FRANKFURT: China’s Huawei is forging closer commercial ties with big telecom operators across Europe and Asia, putting the company in prime position to lead the global race for next-generation 5G networks despite US allegations it poses a security threat.
Huawei’s dominant position in China — set to become the world’s biggest 5G market by far — is well-documented.

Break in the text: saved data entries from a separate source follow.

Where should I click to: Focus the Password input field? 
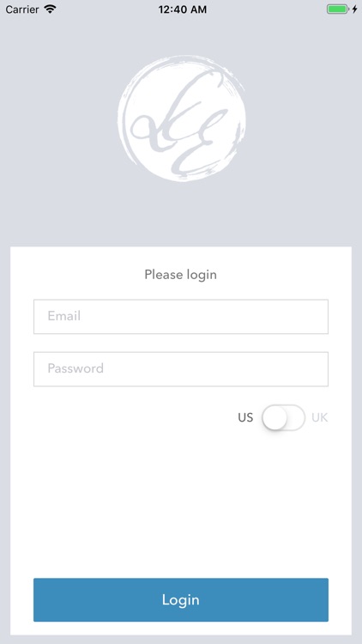tap(181, 369)
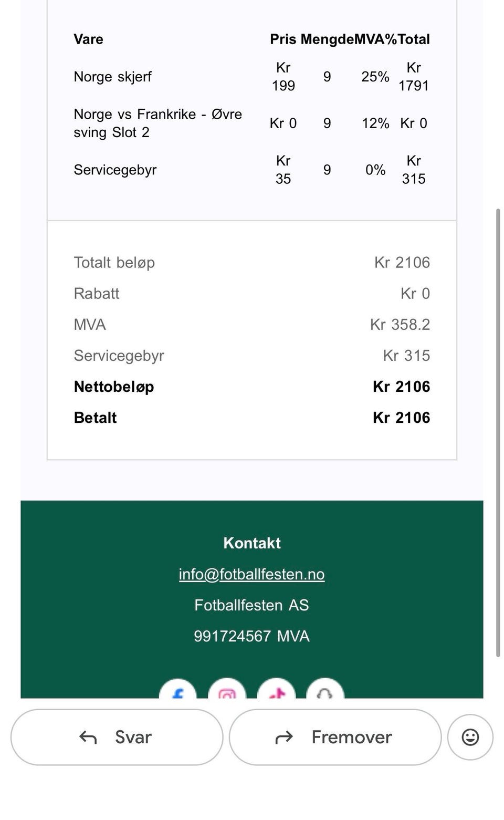Open the Instagram social icon
The image size is (504, 820).
tap(227, 689)
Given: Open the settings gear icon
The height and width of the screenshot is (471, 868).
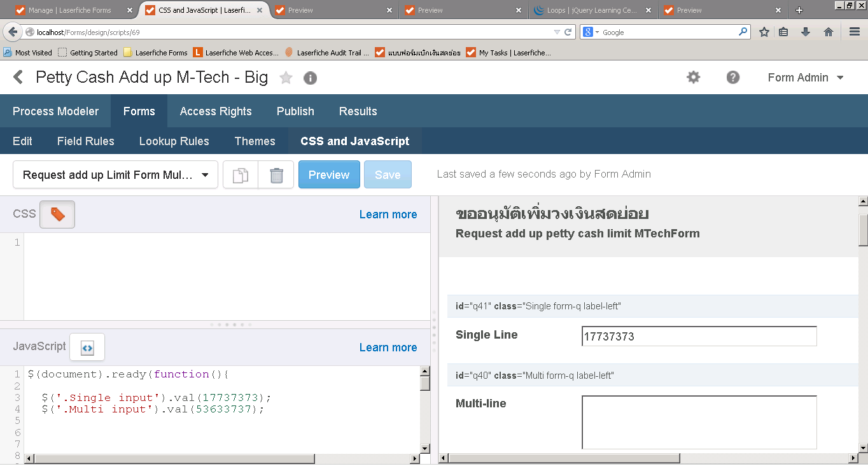Looking at the screenshot, I should click(x=693, y=78).
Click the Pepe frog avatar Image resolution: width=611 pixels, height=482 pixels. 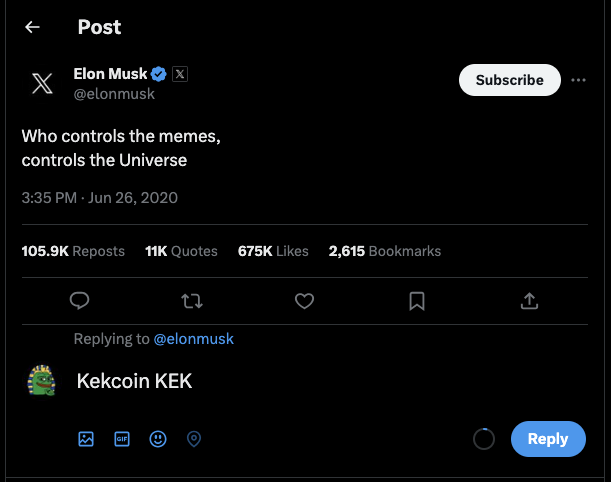pos(42,381)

However it has also been making in-roads in the rest of world to compete with rivals Ericsson and Nokia in several lucrative markets, including countries that are longstanding US allies.
5G networks, now in the testing stage, will rely on denser arrays of small antennas and the cloud to offer data speeds up to 50 or 100 times faster than current 4G networks and serve as critical infrastructure for a range of industries.
Deals to start building 5G networks are still largely a year away, but Huawei has signed 25 Memorandums of Understanding (MoUs) with telecom operators to trial 5G equipment, a Reuters review of company reports and announcements found.
These MoUs — pre-cursors to potential commercial contracts — include agreements with Britain’s BT, Bell Canada (BCE) , France’s Orange Germany’s Deutsche Telekom and global player Vodafone.
Huawei lags behind Sweden’s Ericsson, with 38 MoUs, and Finland’s Nokia, with 31, according to the data, which does not include deals that have not been made public.
However, the Chinese company’s existing partnerships with operators could give it an extra edge; as of 2016, Huawei said it had supplied more than half of the 537 4G networks globally and 59 of the 90 4.5G networks — an intermediate step before 5G.
“Existing network footprint is important because operators still need to maintain their legacy ... networks and could save money by using the same vendors,” said Stefan Pongratz, a top industry analyst with research firm Dell’Oro.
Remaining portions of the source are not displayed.